Recent publications include her book Drawing as a Way of Knowing in Art and Science (Intellect Press), 2017 and peer reviewed articles ‘Drawing and the dynamic nature of living systems’, Elife Journal, ‘Dynamic Form’, Antennae Journal of Nature in Visual Culture, ‘On Drawing and Mathematics: From Inverse Vision to the Liberation of Form’ and ‘Endangered: A study of the Declining Practice of Morphological Drawing in Zoological Taxonomy’, Leonardo Journal, MIT Press and ‘Drawing Resemblance and Isomorphology’, Architectural Theory Review, Taylor and Francis.
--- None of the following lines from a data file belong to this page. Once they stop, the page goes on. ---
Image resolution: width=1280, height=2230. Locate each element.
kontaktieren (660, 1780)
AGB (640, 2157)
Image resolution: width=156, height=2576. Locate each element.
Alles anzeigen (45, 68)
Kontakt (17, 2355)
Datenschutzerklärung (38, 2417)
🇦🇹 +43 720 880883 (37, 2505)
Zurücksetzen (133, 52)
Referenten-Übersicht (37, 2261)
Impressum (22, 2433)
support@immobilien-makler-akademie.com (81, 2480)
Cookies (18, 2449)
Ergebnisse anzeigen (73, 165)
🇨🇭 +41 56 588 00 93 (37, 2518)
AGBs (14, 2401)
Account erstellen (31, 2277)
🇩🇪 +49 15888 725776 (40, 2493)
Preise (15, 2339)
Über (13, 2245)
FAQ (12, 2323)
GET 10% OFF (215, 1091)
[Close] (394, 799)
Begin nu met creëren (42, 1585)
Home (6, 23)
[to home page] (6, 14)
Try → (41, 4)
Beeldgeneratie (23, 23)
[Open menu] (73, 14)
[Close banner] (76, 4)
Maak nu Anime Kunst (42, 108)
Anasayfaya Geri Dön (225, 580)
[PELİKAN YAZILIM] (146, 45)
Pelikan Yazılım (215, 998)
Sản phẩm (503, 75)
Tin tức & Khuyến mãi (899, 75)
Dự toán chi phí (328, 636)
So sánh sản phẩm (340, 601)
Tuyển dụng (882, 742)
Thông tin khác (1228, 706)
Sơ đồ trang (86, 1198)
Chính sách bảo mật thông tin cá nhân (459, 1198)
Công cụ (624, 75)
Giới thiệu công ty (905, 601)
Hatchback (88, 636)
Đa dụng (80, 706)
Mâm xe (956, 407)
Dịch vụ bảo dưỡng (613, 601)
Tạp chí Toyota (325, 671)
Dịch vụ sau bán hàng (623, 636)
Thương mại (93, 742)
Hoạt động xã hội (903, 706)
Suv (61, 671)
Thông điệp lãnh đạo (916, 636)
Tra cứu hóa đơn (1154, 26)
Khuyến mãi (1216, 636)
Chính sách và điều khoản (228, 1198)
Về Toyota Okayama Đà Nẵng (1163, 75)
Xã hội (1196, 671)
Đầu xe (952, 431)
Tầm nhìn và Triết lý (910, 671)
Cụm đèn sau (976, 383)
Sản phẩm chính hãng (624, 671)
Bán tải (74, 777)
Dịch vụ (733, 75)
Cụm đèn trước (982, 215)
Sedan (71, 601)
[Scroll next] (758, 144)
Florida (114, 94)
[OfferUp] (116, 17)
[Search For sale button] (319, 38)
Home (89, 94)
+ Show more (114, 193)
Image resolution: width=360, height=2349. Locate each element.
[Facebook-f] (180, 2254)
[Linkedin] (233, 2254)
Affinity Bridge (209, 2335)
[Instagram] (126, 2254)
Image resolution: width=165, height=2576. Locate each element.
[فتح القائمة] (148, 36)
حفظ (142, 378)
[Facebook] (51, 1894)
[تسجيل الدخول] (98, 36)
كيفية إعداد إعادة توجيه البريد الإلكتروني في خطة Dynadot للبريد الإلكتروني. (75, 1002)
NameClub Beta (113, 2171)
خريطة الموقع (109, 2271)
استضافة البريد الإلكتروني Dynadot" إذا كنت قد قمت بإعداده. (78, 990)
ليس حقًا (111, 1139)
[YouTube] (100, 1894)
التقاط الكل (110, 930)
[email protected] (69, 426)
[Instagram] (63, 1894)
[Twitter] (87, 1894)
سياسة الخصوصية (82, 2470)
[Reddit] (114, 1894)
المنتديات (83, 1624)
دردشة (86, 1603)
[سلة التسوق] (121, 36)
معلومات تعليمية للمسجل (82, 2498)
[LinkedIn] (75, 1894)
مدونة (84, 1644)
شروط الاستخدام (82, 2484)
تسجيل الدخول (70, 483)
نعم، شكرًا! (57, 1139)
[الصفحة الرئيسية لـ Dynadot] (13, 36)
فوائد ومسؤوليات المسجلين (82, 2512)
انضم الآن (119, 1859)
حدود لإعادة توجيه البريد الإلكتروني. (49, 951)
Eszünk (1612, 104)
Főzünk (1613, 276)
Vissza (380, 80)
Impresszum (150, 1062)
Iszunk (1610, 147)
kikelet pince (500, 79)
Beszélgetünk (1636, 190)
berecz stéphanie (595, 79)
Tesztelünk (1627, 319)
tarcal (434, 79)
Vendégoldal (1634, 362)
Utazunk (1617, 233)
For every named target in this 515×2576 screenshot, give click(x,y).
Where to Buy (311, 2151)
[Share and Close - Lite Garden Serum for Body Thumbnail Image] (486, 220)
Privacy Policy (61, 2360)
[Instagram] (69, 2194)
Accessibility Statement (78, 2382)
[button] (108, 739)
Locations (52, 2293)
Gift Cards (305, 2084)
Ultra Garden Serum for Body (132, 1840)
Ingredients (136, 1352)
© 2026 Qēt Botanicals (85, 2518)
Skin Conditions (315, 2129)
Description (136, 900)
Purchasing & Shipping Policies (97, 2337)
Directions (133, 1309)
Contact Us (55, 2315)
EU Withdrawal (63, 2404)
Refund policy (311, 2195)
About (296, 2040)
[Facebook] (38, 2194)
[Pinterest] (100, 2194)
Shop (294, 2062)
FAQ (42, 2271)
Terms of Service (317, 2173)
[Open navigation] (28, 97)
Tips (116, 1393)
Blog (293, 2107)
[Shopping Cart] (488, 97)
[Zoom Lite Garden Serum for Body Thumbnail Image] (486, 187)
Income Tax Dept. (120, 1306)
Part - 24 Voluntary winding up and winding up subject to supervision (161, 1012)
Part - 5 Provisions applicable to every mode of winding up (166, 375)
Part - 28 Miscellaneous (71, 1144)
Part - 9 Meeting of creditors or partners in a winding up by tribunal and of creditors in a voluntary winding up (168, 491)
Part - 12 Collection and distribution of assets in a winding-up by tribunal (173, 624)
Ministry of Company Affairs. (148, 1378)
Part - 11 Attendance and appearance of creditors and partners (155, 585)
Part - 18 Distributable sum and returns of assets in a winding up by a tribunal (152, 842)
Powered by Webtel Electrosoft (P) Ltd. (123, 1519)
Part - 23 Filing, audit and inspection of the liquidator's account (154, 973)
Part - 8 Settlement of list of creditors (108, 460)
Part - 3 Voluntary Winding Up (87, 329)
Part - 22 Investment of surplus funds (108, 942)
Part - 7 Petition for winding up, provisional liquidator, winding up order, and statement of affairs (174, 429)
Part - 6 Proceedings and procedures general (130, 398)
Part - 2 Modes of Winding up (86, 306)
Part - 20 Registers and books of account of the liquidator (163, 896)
Alongside academic publications, Anderson has produced a limited edition Artist’s Book series including ‘Portraits: Patients and Psychiatrists’ Wellcome Trust, London, and ‘Isomorphology’ with Super-Collider, London and Atlantic Press, Cornwall.

Dr Claudia Tobin is a writer and curator. She held a Leverhulme Fellowship at University of Cambridge 2017-19 and is now a Senior Research Associate at Jesus College Cambridge and Visiting Fellow at UCL Institute of Advanced Studies. She recently co-curated Jerusalem in Exile: Artist’s Books by Kamal Boullata and published Modernism and Still Life: Artists, Writers, Dancers (2020), and is co-editor of Ways of Drawing: Artists' Perspectives and Practices (Thames & Hudson, 2019).